- [WHAT YOU NEED TO DO] Reproduce the data below word for word.

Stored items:

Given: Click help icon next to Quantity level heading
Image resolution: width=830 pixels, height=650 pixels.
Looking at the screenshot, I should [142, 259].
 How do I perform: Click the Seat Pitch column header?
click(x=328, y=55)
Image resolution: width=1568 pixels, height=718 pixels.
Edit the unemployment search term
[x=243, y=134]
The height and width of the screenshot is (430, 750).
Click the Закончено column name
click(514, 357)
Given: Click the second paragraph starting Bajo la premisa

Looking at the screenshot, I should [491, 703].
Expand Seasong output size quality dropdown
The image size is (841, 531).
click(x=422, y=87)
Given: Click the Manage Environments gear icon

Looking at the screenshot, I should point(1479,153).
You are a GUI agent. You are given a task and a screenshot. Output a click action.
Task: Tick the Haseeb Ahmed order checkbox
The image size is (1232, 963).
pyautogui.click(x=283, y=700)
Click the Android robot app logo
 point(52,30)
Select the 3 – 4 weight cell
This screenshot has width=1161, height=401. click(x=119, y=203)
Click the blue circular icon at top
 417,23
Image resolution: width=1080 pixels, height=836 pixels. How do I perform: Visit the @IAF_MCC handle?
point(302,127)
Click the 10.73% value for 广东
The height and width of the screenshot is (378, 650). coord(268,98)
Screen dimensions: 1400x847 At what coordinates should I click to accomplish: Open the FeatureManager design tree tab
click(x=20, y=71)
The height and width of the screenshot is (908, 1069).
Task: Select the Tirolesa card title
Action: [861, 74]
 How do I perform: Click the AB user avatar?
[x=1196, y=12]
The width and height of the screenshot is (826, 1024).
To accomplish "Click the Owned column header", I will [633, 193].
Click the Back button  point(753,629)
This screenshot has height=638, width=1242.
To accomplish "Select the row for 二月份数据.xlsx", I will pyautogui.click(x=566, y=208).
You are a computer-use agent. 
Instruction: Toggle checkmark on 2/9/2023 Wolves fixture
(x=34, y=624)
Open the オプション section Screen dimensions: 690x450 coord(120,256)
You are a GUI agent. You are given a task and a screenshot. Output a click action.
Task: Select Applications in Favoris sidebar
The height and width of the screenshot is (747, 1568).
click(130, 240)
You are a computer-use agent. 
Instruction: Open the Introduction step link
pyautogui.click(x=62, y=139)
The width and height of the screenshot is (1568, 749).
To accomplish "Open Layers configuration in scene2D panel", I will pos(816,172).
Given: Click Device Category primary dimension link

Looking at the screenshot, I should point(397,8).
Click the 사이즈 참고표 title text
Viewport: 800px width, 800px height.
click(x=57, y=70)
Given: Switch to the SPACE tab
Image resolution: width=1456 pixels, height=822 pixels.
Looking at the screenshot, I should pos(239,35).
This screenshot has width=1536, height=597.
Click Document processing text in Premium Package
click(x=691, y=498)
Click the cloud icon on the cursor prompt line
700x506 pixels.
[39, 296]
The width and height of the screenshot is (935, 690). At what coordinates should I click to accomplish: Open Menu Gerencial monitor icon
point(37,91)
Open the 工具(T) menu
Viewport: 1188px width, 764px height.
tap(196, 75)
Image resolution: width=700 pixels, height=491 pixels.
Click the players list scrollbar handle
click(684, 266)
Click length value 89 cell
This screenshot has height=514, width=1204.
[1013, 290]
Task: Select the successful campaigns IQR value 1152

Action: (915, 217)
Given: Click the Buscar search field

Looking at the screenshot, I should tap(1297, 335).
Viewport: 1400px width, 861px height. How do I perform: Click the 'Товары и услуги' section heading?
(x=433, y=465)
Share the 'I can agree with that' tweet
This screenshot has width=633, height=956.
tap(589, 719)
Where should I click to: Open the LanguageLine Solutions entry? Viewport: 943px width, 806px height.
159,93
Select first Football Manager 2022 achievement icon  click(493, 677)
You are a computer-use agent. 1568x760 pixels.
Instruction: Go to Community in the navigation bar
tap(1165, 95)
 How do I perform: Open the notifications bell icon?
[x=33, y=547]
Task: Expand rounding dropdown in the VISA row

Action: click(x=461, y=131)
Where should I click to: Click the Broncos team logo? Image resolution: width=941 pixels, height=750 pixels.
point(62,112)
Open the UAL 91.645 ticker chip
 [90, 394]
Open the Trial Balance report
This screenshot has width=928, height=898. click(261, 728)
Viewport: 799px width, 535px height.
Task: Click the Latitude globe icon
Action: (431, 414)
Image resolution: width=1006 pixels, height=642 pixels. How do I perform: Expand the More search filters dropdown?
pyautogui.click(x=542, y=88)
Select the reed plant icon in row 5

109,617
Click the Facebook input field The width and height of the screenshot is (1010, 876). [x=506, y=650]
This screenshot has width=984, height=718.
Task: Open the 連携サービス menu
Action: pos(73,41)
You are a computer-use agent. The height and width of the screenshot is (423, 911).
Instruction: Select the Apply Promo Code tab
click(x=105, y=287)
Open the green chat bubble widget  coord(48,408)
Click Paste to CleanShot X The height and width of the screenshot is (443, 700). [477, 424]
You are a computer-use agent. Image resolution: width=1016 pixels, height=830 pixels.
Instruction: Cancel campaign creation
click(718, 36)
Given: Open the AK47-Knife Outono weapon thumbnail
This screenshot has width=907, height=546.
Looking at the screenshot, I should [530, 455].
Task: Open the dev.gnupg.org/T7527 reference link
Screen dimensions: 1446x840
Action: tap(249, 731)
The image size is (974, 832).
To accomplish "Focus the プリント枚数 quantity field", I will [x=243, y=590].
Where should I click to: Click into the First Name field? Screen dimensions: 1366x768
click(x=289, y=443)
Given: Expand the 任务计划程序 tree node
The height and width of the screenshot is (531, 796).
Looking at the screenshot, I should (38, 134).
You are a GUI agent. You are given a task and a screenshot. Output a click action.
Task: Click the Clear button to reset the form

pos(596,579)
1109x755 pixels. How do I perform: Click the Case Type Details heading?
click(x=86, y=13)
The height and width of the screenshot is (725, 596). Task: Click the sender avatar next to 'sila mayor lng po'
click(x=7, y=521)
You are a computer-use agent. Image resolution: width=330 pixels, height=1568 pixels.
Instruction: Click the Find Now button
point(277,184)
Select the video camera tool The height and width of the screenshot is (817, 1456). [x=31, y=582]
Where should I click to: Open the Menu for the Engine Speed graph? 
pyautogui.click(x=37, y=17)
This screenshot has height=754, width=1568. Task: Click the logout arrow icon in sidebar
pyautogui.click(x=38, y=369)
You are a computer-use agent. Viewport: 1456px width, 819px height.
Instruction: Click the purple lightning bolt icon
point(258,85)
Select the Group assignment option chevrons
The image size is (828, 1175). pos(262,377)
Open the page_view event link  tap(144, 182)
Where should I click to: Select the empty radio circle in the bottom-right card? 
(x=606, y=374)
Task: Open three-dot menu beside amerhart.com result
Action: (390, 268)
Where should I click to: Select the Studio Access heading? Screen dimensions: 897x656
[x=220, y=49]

- [TASK SOLUTION]
Given: Click help icon next to Quantity level heading
Image resolution: width=830 pixels, height=650 pixels.
Looking at the screenshot, I should [142, 259].
 How do I perform: Click the Seat Pitch column header?
click(x=328, y=55)
Image resolution: width=1568 pixels, height=718 pixels.
Edit the unemployment search term
[x=243, y=134]
The height and width of the screenshot is (430, 750).
Click the Закончено column name
click(514, 357)
Given: Click the second paragraph starting Bajo la premisa

Looking at the screenshot, I should [491, 703].
Expand Seasong output size quality dropdown
The image size is (841, 531).
click(x=422, y=87)
Given: Click the Manage Environments gear icon

Looking at the screenshot, I should point(1479,153).
You are a GUI agent. You are given a task and a screenshot. Output a click action.
Task: Tick the Haseeb Ahmed order checkbox
The image size is (1232, 963).
pyautogui.click(x=283, y=700)
Click the Android robot app logo
 point(52,30)
Select the 3 – 4 weight cell
This screenshot has width=1161, height=401. click(x=119, y=203)
Click the blue circular icon at top
 417,23
Image resolution: width=1080 pixels, height=836 pixels. How do I perform: Visit the @IAF_MCC handle?
point(302,127)
Click the 10.73% value for 广东
The height and width of the screenshot is (378, 650). coord(268,98)
Screen dimensions: 1400x847 At what coordinates should I click to accomplish: Open the FeatureManager design tree tab
click(x=20, y=71)
The height and width of the screenshot is (908, 1069).
Task: Select the Tirolesa card title
Action: [861, 74]
 How do I perform: Click the AB user avatar?
[x=1196, y=12]
The width and height of the screenshot is (826, 1024).
To accomplish "Click the Owned column header", I will [633, 193].
Click the Back button  point(753,629)
This screenshot has height=638, width=1242.
To accomplish "Select the row for 二月份数据.xlsx", I will pyautogui.click(x=566, y=208).
You are a computer-use agent. 
Instruction: Toggle checkmark on 2/9/2023 Wolves fixture
(x=34, y=624)
Open the オプション section Screen dimensions: 690x450 coord(120,256)
You are a GUI agent. You are given a task and a screenshot. Output a click action.
Task: Select Applications in Favoris sidebar
The height and width of the screenshot is (747, 1568).
click(130, 240)
You are a computer-use agent. 
Instruction: Open the Introduction step link
pyautogui.click(x=62, y=139)
The width and height of the screenshot is (1568, 749).
To accomplish "Open Layers configuration in scene2D panel", I will pos(816,172).
Given: Click Device Category primary dimension link

Looking at the screenshot, I should point(397,8).
Click the 사이즈 참고표 title text
Viewport: 800px width, 800px height.
click(x=57, y=70)
Given: Switch to the SPACE tab
Image resolution: width=1456 pixels, height=822 pixels.
Looking at the screenshot, I should pos(239,35).
This screenshot has width=1536, height=597.
Click Document processing text in Premium Package
click(x=691, y=498)
Click the cloud icon on the cursor prompt line
700x506 pixels.
[39, 296]
The width and height of the screenshot is (935, 690). At what coordinates should I click to accomplish: Open Menu Gerencial monitor icon
point(37,91)
Open the 工具(T) menu
Viewport: 1188px width, 764px height.
tap(196, 75)
Image resolution: width=700 pixels, height=491 pixels.
Click the players list scrollbar handle
click(684, 266)
Click length value 89 cell
This screenshot has height=514, width=1204.
[1013, 290]
Task: Select the successful campaigns IQR value 1152

Action: (915, 217)
Given: Click the Buscar search field

Looking at the screenshot, I should tap(1297, 335).
Viewport: 1400px width, 861px height. How do I perform: Click the 'Товары и услуги' section heading?
(x=433, y=465)
Share the 'I can agree with that' tweet
This screenshot has width=633, height=956.
tap(589, 719)
Where should I click to: Open the LanguageLine Solutions entry? Viewport: 943px width, 806px height.
159,93
Select first Football Manager 2022 achievement icon  click(493, 677)
You are a computer-use agent. 1568x760 pixels.
Instruction: Go to Community in the navigation bar
tap(1165, 95)
 How do I perform: Open the notifications bell icon?
[x=33, y=547]
Task: Expand rounding dropdown in the VISA row

Action: click(x=461, y=131)
Where should I click to: Click the Broncos team logo? Image resolution: width=941 pixels, height=750 pixels.
point(62,112)
Open the UAL 91.645 ticker chip
 [90, 394]
Open the Trial Balance report
This screenshot has width=928, height=898. click(261, 728)
Viewport: 799px width, 535px height.
Task: Click the Latitude globe icon
Action: (431, 414)
Image resolution: width=1006 pixels, height=642 pixels. How do I perform: Expand the More search filters dropdown?
pyautogui.click(x=542, y=88)
Select the reed plant icon in row 5

109,617
Click the Facebook input field The width and height of the screenshot is (1010, 876). [x=506, y=650]
This screenshot has width=984, height=718.
Task: Open the 連携サービス menu
Action: pos(73,41)
You are a computer-use agent. The height and width of the screenshot is (423, 911).
Instruction: Select the Apply Promo Code tab
click(x=105, y=287)
Open the green chat bubble widget  coord(48,408)
Click Paste to CleanShot X The height and width of the screenshot is (443, 700). [477, 424]
You are a computer-use agent. Image resolution: width=1016 pixels, height=830 pixels.
Instruction: Cancel campaign creation
click(718, 36)
Given: Open the AK47-Knife Outono weapon thumbnail
This screenshot has width=907, height=546.
Looking at the screenshot, I should [530, 455].
Task: Open the dev.gnupg.org/T7527 reference link
Screen dimensions: 1446x840
Action: tap(249, 731)
The image size is (974, 832).
To accomplish "Focus the プリント枚数 quantity field", I will [x=243, y=590].
Where should I click to: Click into the First Name field? Screen dimensions: 1366x768
click(x=289, y=443)
Given: Expand the 任务计划程序 tree node
The height and width of the screenshot is (531, 796).
Looking at the screenshot, I should (38, 134).
You are a GUI agent. You are given a task and a screenshot. Output a click action.
Task: Click the Clear button to reset the form

pos(596,579)
1109x755 pixels. How do I perform: Click the Case Type Details heading?
click(x=86, y=13)
The height and width of the screenshot is (725, 596). Task: Click the sender avatar next to 'sila mayor lng po'
click(x=7, y=521)
You are a computer-use agent. Image resolution: width=330 pixels, height=1568 pixels.
Instruction: Click the Find Now button
point(277,184)
Select the video camera tool The height and width of the screenshot is (817, 1456). [x=31, y=582]
Where should I click to: Open the Menu for the Engine Speed graph? 
pyautogui.click(x=37, y=17)
This screenshot has height=754, width=1568. Task: Click the logout arrow icon in sidebar
pyautogui.click(x=38, y=369)
You are a computer-use agent. Viewport: 1456px width, 819px height.
Instruction: Click the purple lightning bolt icon
point(258,85)
Select the Group assignment option chevrons
The image size is (828, 1175). pos(262,377)
Open the page_view event link  tap(144, 182)
Where should I click to: Select the empty radio circle in the bottom-right card? 
(x=606, y=374)
Task: Open three-dot menu beside amerhart.com result
Action: (390, 268)
Where should I click to: Select the Studio Access heading? Screen dimensions: 897x656
[x=220, y=49]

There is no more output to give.